Simple-Web-Server
Simple-Web-Server copied to clipboard
Character encoding in request body
Hi,
Thanks for creating this simple and fun to use web server :)
I have the following issue with character encoding in the request body: I send JSON string in the request body. When I in my string have characters that are not part of the original ASCII table (e.g. some French characters) they are not getting correctly through.
For example, I am sending the following string to the server: "allécher quelqu'un" And on the server side I am getting this: "allécher quelqu'un"
Any idea?
Your doing something wrong then. see http://stackoverflow.com/questions/9254891/what-does-content-type-application-json-charset-utf-8-really-mean. All JSON should be Unicode usually UTF8. It look like your JSON library does not conform to the norm. Your client does indeed send Unicode (UTF8 or UTF16) while your server read this as if it was WE8ISO8859P15 (or CP1252). I'm guessing your server is running Windows (while Windows is working in UTF16 internally since a while, it is still managing process in local charset, CP1252 in your case ; all process are working in UTF8 on most linux distribution by default).
Now how to fix is all an other question.
PS: being french myself, I do enjoy the example you choosed :D
If I understand your answer correctly - you suggest that the issue is with the sending side rather than the receiving side.
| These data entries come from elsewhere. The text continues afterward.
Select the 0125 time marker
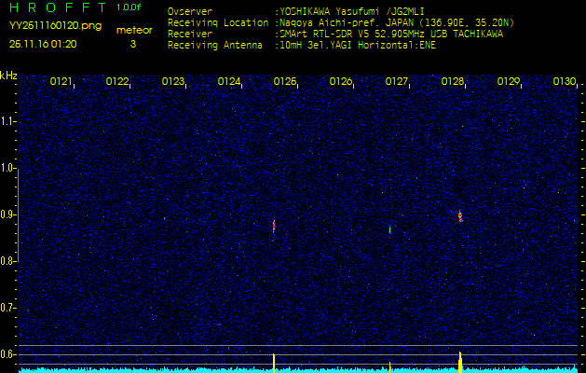The width and height of the screenshot is (586, 373). (x=285, y=82)
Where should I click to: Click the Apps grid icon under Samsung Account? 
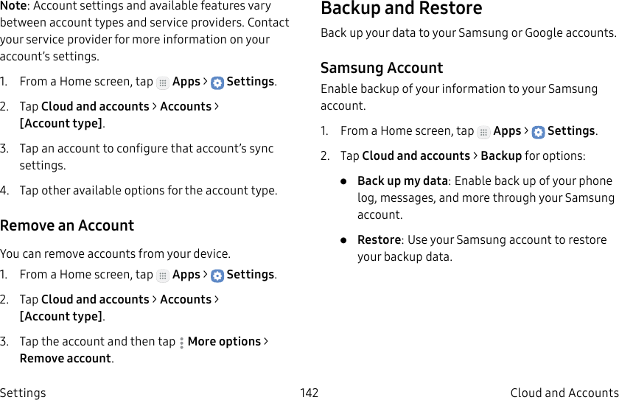pyautogui.click(x=483, y=133)
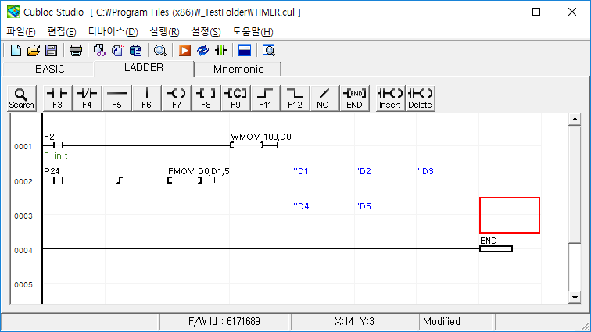Click the New file icon

pos(16,50)
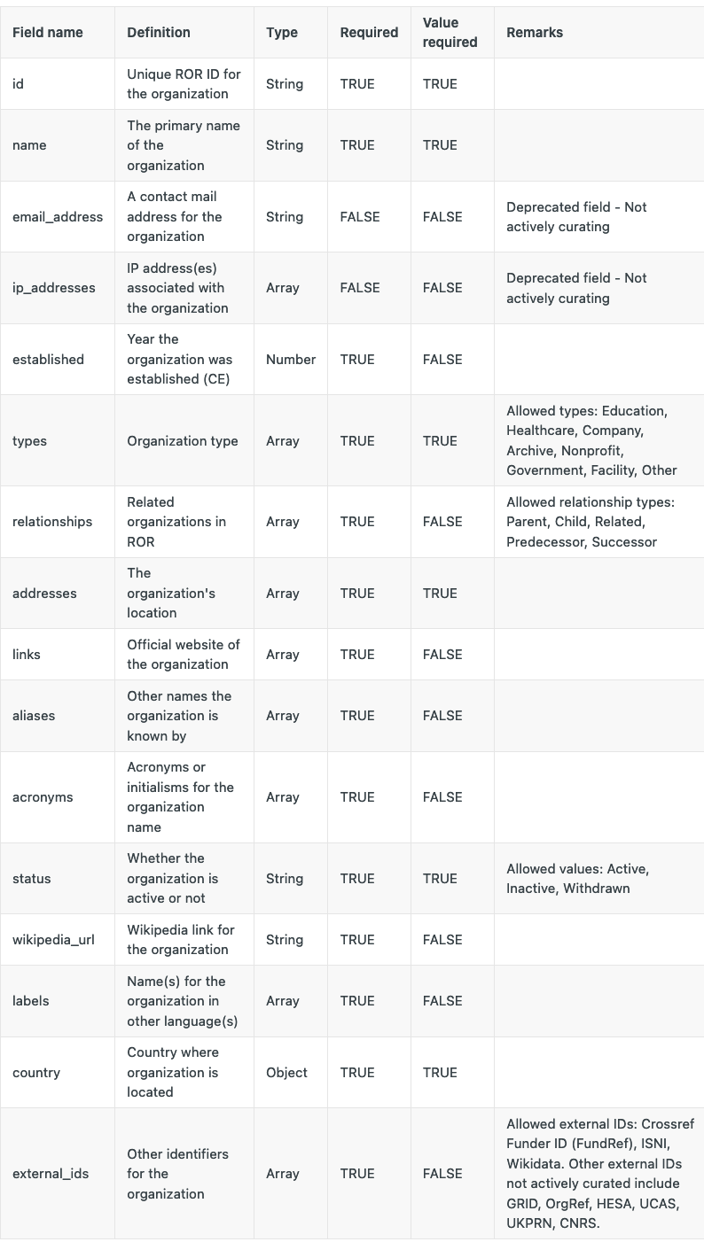Viewport: 704px width, 1242px height.
Task: Click the 'Object' type in country row
Action: pyautogui.click(x=286, y=1073)
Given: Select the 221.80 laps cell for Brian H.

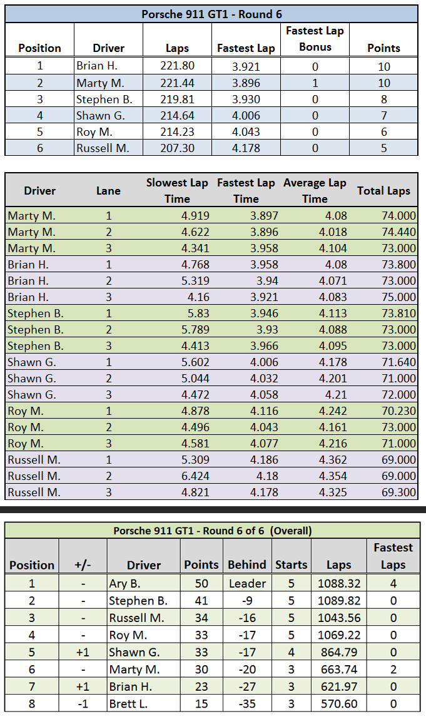Looking at the screenshot, I should pyautogui.click(x=178, y=66).
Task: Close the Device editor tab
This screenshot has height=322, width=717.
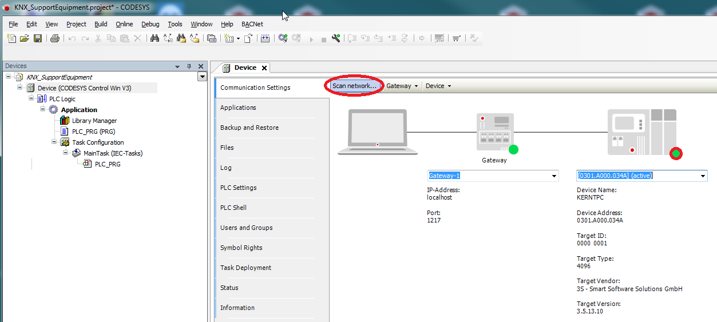Action: (x=264, y=67)
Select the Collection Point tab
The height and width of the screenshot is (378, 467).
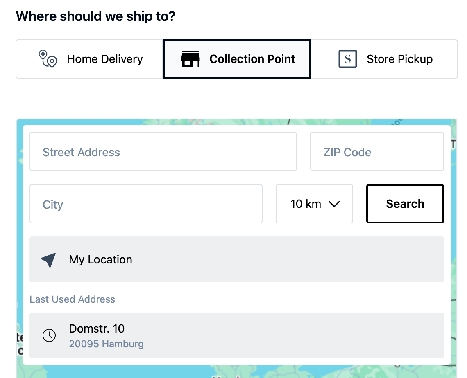(x=237, y=59)
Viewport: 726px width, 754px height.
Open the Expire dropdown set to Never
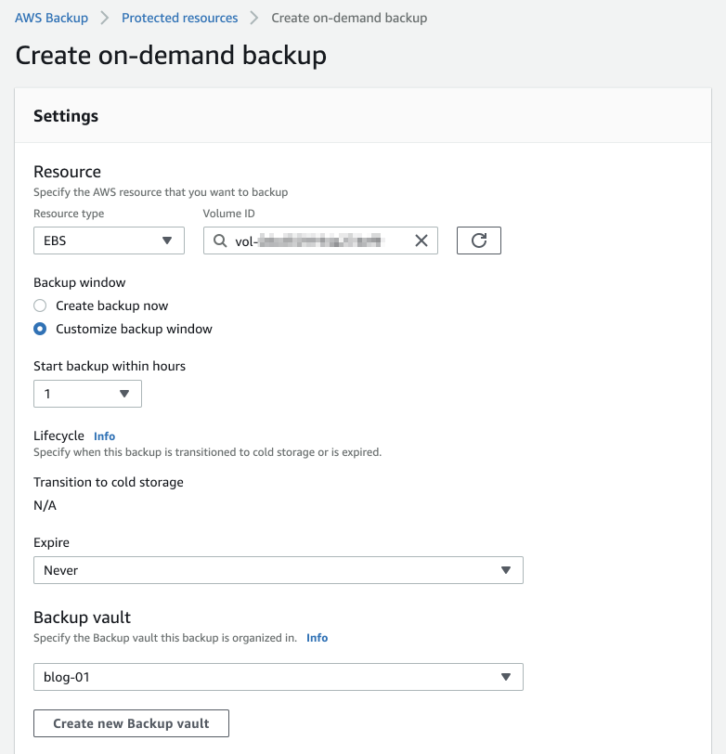(x=279, y=569)

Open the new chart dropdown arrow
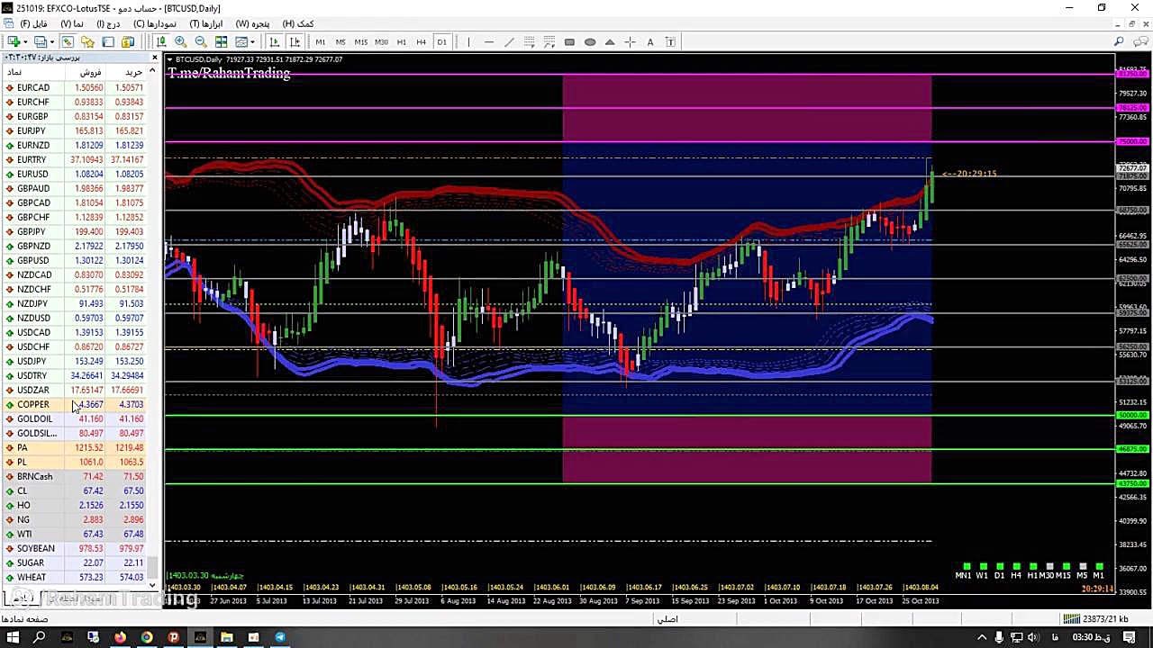25,41
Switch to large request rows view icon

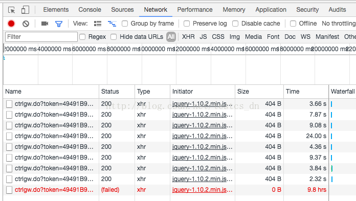click(98, 24)
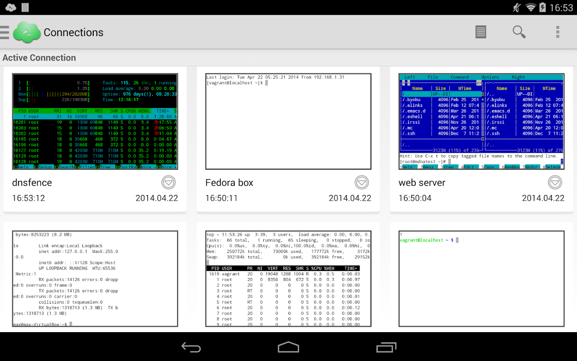Open the search function
The height and width of the screenshot is (361, 577).
519,32
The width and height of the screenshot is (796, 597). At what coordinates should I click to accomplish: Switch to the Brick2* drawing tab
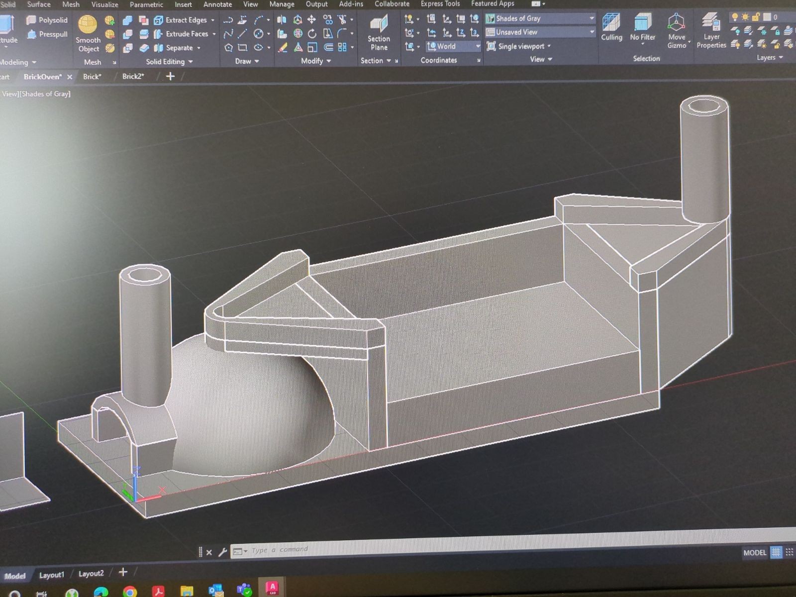[133, 77]
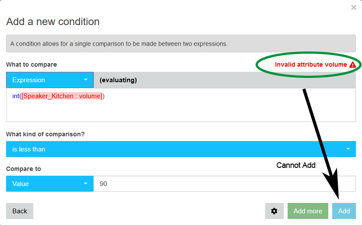Select the highlighted Speaker_Kitchen : volume token
Image resolution: width=362 pixels, height=225 pixels.
(x=62, y=96)
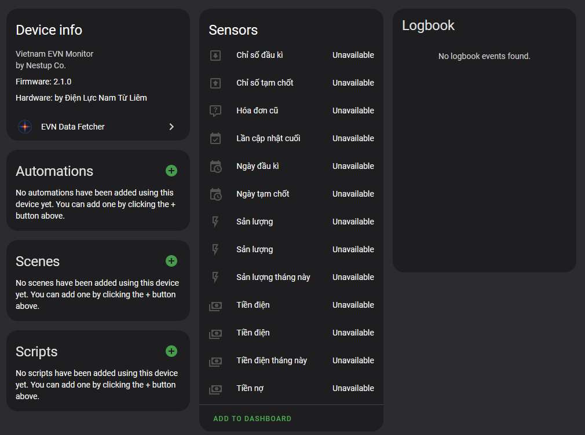The width and height of the screenshot is (585, 435).
Task: Open the EVN Data Fetcher integration icon
Action: (24, 127)

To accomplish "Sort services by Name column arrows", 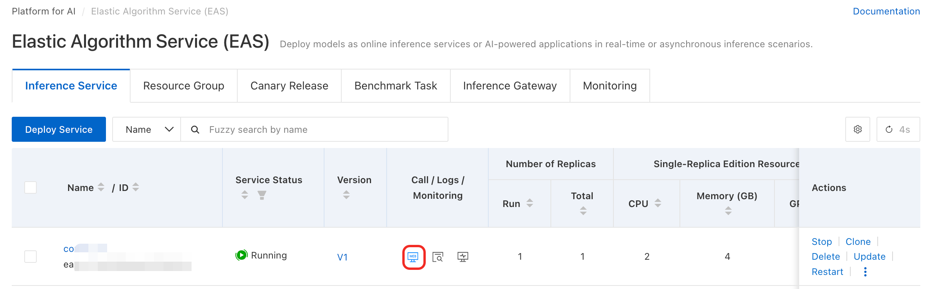I will pyautogui.click(x=101, y=187).
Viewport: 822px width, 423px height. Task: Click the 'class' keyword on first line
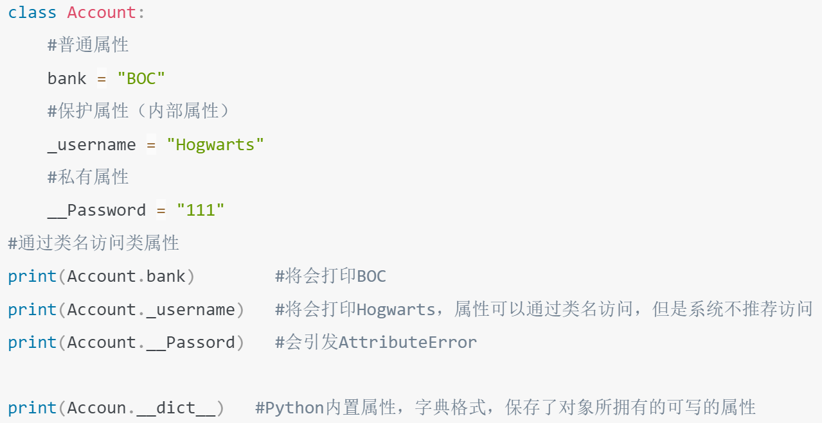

I believe I narrowed down the issue to be sure that it's in the receiving side (issue with Simple-Web-Server or at least something I didn't figure out how to configure). Here is what I narrowed down:
- Instead of using my app for sending the request I am using Postman.
- I made sure I am sending "Content-type: application/json; charset=utf-8"
- When sending the request to a ruby server I have (instead of to the C++ Simple-Web-Server) the request is coming in fine.
PS: I searched google for "French Text" and this was in the first result. Not sure what does it mean :)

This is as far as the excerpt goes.